Sunday, December 22, 2019

Moscow Views Three Seas Initiative as US Plot Against Russia


Paul Goble

            Staunton, December 21 – Aleksandr Petrov, Russia’s ambassador to Estonia, has lashed out at Tallinn’s plan to host a summit of the 12 member states of the Three Seas Initiative in June 2020, an action the Russian diplomat suggests is backed by the US – President Donald Trump may attend – and designed to isolate Russia from Europe.

            “We are ready for cooperation with all our European neighbors if their efforts are not directed at the isolation of Russia and the establishment of some kind of  ‘cordon sanitaire’ as the term used to be,” the Russian diplomat sad, adding that Moscow would wait and see what direction the Three Seas Initiative will take (interfax.ru/world/688319).

            It emerged in 2015 and held its first summit a year later in Dubrovnik. It is called the Three Seas Initiative because its combined area provides access to the Adriatic, Baltic and Black seas.  All 12 members were in the Soviet bloc; and except for Sweden, Finland, Cyprus, and Malta, they include all the countries the EU has admitted as member states since 1986. 

            The Three Seas Initiative is a logical-follow on to the Vyshegrad Four and then Community of Democratic Choice.
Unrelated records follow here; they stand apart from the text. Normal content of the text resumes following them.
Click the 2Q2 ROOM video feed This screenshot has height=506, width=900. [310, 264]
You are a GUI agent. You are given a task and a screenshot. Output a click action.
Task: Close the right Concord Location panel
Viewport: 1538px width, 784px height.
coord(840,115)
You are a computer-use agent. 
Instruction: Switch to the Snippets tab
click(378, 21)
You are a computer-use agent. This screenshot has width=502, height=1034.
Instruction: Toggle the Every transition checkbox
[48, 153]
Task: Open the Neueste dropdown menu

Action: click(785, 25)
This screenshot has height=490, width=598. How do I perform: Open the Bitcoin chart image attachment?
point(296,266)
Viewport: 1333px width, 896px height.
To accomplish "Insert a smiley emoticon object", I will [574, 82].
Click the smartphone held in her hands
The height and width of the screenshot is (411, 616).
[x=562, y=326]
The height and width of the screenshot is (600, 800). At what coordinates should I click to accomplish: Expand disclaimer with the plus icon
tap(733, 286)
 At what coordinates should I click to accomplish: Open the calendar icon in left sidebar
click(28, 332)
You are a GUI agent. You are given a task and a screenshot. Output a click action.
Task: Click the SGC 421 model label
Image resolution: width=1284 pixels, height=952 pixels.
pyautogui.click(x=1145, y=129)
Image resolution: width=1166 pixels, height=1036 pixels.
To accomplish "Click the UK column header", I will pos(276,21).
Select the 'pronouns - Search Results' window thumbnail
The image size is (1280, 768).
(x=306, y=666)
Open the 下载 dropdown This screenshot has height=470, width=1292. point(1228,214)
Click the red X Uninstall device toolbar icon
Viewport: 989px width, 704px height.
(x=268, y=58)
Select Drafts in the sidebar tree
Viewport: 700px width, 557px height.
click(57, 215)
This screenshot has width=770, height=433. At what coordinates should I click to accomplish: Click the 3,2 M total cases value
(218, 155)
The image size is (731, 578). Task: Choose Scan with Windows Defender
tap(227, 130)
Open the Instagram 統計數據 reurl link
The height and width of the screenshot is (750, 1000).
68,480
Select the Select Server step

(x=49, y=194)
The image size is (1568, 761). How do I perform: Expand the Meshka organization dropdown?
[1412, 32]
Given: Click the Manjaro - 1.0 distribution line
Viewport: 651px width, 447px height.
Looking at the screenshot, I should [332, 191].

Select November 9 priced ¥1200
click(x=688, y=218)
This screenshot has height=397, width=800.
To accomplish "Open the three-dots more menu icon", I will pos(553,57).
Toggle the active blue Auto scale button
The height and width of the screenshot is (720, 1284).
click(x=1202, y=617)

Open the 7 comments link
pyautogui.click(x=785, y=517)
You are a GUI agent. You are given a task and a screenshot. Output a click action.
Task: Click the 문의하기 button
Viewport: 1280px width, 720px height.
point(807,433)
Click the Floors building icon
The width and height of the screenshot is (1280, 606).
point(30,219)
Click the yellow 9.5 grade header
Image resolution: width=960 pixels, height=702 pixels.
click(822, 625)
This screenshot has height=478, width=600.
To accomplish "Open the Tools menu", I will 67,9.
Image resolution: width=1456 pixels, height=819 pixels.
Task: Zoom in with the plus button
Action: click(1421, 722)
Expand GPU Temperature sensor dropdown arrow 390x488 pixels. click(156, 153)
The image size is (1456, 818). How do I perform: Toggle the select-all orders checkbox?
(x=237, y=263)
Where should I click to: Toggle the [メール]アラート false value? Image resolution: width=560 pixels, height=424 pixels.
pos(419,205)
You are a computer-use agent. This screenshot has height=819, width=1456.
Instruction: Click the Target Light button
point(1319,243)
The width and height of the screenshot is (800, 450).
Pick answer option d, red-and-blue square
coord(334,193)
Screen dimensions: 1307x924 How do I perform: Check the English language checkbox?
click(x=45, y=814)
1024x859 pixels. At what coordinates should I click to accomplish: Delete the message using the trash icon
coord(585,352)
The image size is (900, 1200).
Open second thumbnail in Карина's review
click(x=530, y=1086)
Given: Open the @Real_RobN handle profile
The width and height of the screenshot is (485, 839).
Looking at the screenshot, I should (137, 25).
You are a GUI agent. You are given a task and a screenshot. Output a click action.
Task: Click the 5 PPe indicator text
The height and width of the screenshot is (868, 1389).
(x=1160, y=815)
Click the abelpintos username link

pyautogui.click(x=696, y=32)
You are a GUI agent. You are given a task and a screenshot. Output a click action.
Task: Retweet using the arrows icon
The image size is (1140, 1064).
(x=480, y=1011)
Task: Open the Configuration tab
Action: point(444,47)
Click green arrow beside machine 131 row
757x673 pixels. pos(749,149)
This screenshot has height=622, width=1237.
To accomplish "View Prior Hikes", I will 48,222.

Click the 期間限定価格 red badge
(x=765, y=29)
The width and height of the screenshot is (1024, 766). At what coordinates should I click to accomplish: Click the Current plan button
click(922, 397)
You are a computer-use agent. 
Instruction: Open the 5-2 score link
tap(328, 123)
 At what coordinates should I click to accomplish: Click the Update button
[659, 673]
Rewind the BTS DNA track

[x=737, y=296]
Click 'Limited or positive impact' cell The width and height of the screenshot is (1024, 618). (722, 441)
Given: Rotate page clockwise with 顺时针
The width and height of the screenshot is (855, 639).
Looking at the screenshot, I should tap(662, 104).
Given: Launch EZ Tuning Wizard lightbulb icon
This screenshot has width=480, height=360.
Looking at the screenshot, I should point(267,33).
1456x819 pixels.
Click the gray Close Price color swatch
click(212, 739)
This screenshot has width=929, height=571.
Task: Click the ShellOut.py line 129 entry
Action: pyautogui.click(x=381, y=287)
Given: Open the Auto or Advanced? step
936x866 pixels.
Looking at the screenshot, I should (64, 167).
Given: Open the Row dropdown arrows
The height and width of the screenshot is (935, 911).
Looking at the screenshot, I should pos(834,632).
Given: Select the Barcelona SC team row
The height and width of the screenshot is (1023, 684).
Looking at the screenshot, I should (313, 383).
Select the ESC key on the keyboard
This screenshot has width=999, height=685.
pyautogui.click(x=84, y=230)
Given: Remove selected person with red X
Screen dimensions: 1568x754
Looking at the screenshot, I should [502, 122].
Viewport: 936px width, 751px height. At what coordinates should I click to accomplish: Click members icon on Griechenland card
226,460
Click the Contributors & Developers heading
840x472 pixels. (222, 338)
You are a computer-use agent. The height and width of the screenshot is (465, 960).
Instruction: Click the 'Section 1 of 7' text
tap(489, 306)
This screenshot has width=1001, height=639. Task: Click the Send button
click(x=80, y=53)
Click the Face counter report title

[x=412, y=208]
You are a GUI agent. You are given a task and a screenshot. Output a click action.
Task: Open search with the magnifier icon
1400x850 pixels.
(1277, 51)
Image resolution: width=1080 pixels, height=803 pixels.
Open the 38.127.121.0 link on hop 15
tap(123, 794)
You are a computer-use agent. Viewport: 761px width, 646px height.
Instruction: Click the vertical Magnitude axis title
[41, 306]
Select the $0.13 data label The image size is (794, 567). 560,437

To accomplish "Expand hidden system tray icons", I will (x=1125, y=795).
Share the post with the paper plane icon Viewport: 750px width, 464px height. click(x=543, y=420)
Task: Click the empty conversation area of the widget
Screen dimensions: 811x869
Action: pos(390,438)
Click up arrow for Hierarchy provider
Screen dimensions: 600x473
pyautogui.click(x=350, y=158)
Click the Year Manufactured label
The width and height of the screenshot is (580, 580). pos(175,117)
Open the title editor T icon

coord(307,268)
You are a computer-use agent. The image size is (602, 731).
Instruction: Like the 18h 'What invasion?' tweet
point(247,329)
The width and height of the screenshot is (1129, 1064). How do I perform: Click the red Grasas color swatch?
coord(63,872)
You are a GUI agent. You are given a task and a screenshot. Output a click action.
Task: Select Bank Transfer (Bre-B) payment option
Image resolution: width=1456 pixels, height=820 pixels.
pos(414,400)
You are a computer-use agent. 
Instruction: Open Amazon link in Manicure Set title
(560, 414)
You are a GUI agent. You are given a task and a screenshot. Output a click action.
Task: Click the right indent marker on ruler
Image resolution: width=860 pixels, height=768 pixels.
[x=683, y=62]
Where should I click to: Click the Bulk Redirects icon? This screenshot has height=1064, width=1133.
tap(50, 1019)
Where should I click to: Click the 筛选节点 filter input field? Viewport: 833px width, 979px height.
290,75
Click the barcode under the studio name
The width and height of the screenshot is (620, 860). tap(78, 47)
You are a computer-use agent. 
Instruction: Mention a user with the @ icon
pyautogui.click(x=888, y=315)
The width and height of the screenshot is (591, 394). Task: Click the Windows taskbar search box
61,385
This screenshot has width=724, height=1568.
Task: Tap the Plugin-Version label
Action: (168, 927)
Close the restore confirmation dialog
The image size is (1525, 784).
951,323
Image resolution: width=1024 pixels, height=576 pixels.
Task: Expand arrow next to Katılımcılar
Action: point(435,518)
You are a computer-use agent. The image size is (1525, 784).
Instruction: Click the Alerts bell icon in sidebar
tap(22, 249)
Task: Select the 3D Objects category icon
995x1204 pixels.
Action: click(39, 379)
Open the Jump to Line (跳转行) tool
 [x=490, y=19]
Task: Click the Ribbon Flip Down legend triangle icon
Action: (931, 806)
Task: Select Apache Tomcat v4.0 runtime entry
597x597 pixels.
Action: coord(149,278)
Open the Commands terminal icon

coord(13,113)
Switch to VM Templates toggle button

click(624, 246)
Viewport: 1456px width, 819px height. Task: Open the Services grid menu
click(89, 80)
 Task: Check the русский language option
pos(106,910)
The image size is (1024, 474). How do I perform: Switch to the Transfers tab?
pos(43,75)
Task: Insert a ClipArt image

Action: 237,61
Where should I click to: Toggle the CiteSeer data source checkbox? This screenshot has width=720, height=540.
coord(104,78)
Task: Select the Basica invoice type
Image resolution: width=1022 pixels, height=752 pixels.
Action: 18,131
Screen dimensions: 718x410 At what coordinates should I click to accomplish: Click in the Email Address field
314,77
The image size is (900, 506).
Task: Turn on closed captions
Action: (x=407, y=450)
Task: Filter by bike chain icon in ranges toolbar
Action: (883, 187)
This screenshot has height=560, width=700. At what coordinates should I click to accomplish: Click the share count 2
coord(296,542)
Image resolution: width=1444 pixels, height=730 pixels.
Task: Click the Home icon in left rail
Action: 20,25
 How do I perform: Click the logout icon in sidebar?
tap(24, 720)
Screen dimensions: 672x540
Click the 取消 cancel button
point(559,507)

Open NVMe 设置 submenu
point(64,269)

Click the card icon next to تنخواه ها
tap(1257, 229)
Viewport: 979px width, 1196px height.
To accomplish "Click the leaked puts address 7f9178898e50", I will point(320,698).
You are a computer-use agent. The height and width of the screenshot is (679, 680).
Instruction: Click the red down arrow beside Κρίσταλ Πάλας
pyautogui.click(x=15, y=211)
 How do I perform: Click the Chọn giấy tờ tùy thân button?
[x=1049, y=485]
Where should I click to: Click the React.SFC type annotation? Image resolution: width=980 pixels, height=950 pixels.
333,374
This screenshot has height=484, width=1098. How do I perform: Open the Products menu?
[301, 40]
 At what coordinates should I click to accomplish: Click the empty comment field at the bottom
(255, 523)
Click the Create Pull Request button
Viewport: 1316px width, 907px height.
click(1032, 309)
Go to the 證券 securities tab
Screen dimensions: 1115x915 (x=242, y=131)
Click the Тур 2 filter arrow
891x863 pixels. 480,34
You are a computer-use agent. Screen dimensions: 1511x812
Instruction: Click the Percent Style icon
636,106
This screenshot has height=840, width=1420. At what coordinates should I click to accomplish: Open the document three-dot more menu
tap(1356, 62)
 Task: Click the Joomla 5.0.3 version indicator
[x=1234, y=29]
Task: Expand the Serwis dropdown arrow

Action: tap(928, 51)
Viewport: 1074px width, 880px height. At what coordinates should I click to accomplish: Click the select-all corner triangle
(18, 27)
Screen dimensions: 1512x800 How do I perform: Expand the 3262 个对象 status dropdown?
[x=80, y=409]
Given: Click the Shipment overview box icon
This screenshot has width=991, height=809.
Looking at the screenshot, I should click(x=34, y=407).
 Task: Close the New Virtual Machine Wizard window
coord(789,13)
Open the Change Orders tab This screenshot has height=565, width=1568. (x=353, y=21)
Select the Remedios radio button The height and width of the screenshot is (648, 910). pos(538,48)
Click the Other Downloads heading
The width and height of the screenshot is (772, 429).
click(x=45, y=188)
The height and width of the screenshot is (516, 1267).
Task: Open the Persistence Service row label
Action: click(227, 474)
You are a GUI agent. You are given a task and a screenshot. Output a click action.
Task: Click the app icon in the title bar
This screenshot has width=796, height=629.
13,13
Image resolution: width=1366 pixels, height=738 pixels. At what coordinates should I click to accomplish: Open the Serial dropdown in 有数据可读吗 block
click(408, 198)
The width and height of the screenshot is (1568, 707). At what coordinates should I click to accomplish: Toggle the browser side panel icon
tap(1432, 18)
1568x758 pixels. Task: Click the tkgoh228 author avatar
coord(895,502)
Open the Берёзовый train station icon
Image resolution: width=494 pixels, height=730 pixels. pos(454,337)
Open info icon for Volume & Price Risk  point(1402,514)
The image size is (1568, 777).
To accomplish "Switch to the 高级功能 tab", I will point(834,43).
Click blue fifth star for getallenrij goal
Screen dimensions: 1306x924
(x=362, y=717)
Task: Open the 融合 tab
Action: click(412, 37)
But Russian analysts view the Three Seas Initiative not in that context but rather as a revival of Polish ideas of a century ago typically associated with Marshal Pilsudsky to form an alliance against Moscow.

            Among Russian scholars who have made that argument is Lyubov Shishelina. See “The Idea of ‘the Three Seas’: From Its Appearance to the Present Day” (in Russian), Научно-аналитический вестник Института Европы РАН 5(2018): 33-38.

            The two most important of these Polish efforts were the Promethean League and Warsaw’s promotion of an Intermarium accord. (See Etienne Copeaux, “Le movement  prométhéen.Cahiers d'études sur la Méditerranée orientale et le monde turco-iranien, 16 (1993): 9–45 at persee.fr/doc/cemot_0764-9878_1993_num_16_1_1050 and Marek Chodakiewicz’ Intermarium: The Land between the Black and Baltic Seas (Transaction Publishers, 2012).

            Moscow’s insistence that the Three Seas Initiative is a continuation of the Polish effort of a century ago is wrong on two counts, Vadim Shtepa, editor of the Region.Expert portal, argues in Tallinn’s Postimees newspaper (rus.postimees.ee/6853922/ot-chego-tri-morya-izoliruyut-rossiyu).

            On the one hand, he says, Moscow cannot believe that countries can cooperate on their own and reach agreements which reflect the working out of their various positions. And on the other, and related to this, it assumes that some great power, in this case, the US, is behind this group and that Washington is using this smokescreen to isolate Russia.